What will happen now to users, developers, and the ecosystem?
In its public communications, OpenAI has insisted that will publish detailed guides so users can export and save their videos before the platform shuts down completely. The company says it is exploring ways to facilitate the migration of content to other formats or services, although it has not yet specified exact dates.
For those who used the Sora API in their own projects—from third-party applications to creative experiments or internal tools—the news implies quickly rethink their roadmapThe discontinuation of the developer interface will force developers to look for alternatives in other generative video providers or to do without that functionality if they cannot find a viable substitute.
In Europe and Spain, the direct impact may be smaller in terms of absolute volume, since Sora's penetration was still incipient compared to other platformsHowever, numerous animation studios, advertising agencies, and digital creators had begun experimenting with the app as a laboratory for ideas and prototypes, something that will now be interrupted.
Some experts in digital law suggest that The closure comes just as the Old Continent prepares for the entry into force of new rules on AI.Algorithmic transparency and synthetic content.

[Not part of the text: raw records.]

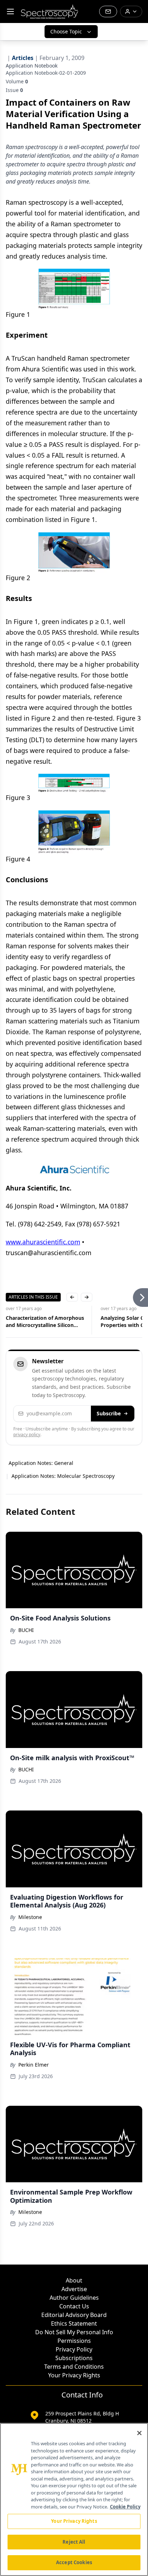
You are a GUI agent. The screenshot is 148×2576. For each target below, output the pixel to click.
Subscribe (109, 1413)
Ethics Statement (74, 2323)
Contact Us (74, 2306)
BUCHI (26, 1630)
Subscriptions (74, 2358)
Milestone (30, 1917)
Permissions (74, 2341)
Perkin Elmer (33, 2064)
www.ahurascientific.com (43, 1242)
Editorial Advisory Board (74, 2315)
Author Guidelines (74, 2298)
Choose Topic (66, 31)
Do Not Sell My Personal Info (74, 2332)
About (74, 2280)
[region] (74, 2499)
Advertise (74, 2289)
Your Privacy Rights (74, 2375)
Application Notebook (31, 65)
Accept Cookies (74, 2562)
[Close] (139, 2433)
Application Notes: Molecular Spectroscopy (63, 1475)
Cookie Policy (125, 2506)
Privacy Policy (74, 2349)
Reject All (74, 2542)
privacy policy (26, 1435)
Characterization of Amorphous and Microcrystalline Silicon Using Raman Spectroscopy (45, 1321)
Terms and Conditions (74, 2367)
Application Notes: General (41, 1463)
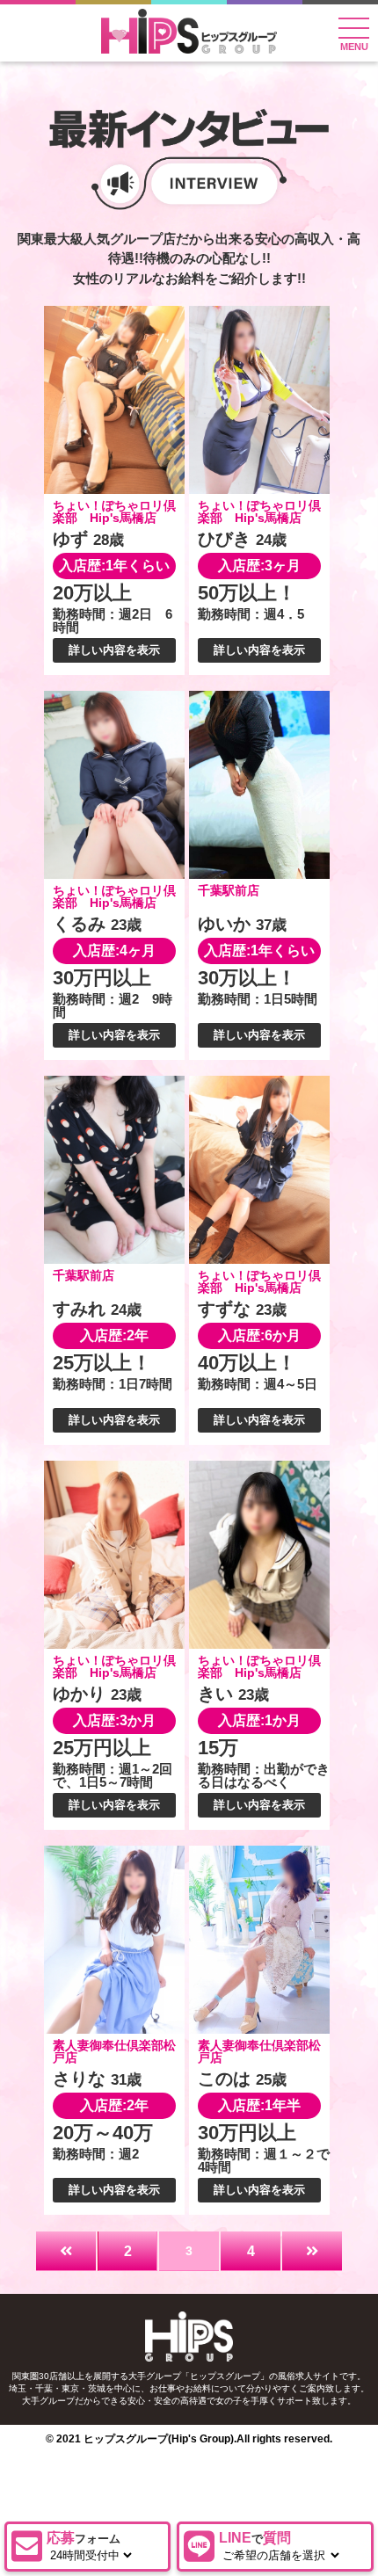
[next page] (312, 2251)
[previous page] (66, 2251)
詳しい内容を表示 (114, 650)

Less public exposure in generative video could, to some extent, alleviate some regulatory scrutiny, at least in the short term.
Meanwhile, the OpenAI teams that worked on Sora will be integrated into lines of work considered most strategic, such as “agent” systems capable of operating on the user's computer to automate tasks, or robotics projects supported by advanced simulations. The technical knowledge accumulated in Sora, especially in physical simulation and temporal coherence, will be reused in these fields.
The closure of Sora symbolizes a new stage for OpenAI: The company is moving from a phase of constant releases and a certain "experimenting in all directions" to a phase where focus, profitability, and regulatory viability weigh more heavily in every decision. Whether this adjustment comes in time to regain ground against its competitors remains to be seen, but everything suggests that consumer-driven video will no longer be the brand's main showcase in the coming years.